EV Engineering News

JB Straubel’s Redwood Materials inks recycling deal with Nissan’s battery supplier

Nissan Leaf Battery Pack

Redwood Materials, the battery recycling venture founded by former Tesla CTO JB Straubel, has signed an agreement to recycle scrap and defective battery cells for Envision AESC, which manufactures batteries for the Nissan LEAF in Smyrna, Tennessee.

Recycling batteries is not only environmentally sound, but it may soon become an economic necessity, as demand for batteries outstrips supply. As CNBC reports, cobalt, lithium, nickel, and other raw materials used in EV batteries have become hot commodities, and prices have soared to 52-week highs.

“To make the batteries the world needs in 10 years, the industry will need 1.5 million tons of lithium, 1.5 million tons of graphite, 1 million tons of battery-grade nickel and 500,000 tons of battery-grade manganese,” Sam Jaffe, Managing Director at energy consulting firm Cairn ERA, told CNBC. “The world produces less than a third of each of those [quantities] today. New battery materials sources are highly valued and desperately needed.”

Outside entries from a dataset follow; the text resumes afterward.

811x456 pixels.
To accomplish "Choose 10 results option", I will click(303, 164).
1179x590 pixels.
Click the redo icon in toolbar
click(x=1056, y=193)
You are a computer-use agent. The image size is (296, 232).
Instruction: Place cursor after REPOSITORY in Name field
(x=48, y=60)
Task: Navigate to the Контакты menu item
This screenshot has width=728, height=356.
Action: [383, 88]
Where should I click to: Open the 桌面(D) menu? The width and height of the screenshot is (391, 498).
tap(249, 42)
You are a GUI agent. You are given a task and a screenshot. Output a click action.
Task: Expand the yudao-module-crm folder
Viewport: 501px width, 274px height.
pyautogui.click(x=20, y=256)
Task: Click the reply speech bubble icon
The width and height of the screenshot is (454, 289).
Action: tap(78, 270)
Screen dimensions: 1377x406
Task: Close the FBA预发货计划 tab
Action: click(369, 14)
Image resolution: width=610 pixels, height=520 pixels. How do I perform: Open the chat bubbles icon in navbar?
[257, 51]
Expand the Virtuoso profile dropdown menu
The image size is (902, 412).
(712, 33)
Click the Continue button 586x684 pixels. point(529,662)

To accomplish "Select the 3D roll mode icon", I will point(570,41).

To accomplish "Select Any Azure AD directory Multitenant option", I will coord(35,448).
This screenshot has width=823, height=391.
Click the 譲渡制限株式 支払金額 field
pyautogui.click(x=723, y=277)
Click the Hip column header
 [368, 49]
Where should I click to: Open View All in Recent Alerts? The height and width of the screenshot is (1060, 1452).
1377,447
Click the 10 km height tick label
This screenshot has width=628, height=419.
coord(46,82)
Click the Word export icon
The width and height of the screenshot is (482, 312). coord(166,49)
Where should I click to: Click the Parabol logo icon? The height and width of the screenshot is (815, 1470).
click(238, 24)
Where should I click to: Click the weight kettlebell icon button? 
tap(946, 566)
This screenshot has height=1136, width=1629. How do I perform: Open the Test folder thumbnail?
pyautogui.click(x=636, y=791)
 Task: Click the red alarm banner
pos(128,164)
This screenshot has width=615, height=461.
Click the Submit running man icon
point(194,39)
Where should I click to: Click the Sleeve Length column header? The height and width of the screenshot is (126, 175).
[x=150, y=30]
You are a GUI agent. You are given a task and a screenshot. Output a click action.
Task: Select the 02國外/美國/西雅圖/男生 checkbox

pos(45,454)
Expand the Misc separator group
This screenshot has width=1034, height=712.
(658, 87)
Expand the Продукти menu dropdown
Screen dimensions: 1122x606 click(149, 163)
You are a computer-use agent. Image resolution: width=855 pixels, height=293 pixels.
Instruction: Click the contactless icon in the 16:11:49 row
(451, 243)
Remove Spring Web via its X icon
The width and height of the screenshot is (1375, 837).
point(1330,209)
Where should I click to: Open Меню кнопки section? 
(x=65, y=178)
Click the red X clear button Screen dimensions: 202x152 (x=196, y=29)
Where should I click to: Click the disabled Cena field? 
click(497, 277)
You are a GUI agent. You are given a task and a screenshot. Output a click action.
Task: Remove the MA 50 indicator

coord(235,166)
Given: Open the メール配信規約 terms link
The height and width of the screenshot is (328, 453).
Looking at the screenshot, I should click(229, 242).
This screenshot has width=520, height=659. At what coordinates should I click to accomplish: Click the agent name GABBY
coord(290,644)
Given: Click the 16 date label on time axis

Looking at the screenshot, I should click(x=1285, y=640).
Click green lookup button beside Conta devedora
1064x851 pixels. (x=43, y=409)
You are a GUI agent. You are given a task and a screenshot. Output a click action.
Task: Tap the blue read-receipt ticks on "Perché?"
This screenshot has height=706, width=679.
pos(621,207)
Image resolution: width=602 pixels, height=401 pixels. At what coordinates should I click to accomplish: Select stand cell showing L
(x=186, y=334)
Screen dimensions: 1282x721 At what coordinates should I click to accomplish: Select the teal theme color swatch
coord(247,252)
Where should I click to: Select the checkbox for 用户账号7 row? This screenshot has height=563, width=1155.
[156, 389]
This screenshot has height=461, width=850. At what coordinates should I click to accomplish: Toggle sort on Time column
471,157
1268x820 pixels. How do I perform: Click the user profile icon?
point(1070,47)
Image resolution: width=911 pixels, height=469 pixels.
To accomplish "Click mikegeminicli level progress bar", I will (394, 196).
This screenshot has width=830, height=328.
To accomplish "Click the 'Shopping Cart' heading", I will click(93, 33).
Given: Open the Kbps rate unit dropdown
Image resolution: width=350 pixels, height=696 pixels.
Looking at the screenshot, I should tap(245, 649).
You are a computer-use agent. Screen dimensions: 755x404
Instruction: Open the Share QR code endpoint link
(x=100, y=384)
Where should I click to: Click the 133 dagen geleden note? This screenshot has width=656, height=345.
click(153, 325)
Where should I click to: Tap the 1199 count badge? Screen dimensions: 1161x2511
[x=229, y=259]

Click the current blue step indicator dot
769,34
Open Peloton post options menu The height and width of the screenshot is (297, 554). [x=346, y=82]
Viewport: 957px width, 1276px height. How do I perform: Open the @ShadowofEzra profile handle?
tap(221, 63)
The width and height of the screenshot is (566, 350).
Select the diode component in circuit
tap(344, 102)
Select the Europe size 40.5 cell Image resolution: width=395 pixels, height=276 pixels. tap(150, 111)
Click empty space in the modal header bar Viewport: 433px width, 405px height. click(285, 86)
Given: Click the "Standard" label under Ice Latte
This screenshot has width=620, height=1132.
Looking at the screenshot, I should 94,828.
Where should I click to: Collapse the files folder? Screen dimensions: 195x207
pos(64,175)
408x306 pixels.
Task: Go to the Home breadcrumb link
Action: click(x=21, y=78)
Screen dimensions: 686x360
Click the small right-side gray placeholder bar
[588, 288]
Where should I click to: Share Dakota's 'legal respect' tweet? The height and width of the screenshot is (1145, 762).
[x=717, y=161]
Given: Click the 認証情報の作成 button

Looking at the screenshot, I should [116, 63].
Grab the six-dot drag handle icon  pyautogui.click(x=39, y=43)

Allan Swan, who oversees Panasonic’s part of Tesla’s Nevada Gigafactory, says that the massive plant’s current production capacity of two billion battery cells per year isn’t enough. “Here in the United States, we certainly need four, five, six of these factories to support the automotive industry,” he told CNBC. 

Celina Mikolajczak, VP of Engineering and Battery Technology at Panasonic Energy North America, says recycling will be a critical source for key minerals. “There’s a lot of energy spent extracting these minerals and it makes absolutely no sense to landfill them,” she said. “We would be really foolish if we didn’t take advantage of the capacity of older cells, to create the next generation.”

Redwood recycles all types of lithium-ion batteries, not just EV battery packs. Straubel quipped that “the largest lithium mine is in the junk drawers of America.”

“The sheer magnitude of the waste and scrap problem and the magnitude of batteries that need to get recycled is, I think, shocking to most people,” said Straubel, who is now the CEO of Redwood Materials. “We bring the materials back to a very clean and sort of fundamental state so there is no loss in effectiveness. It’s actually indistinguishable whether there is cobalt coming via an old battery or from a mine.”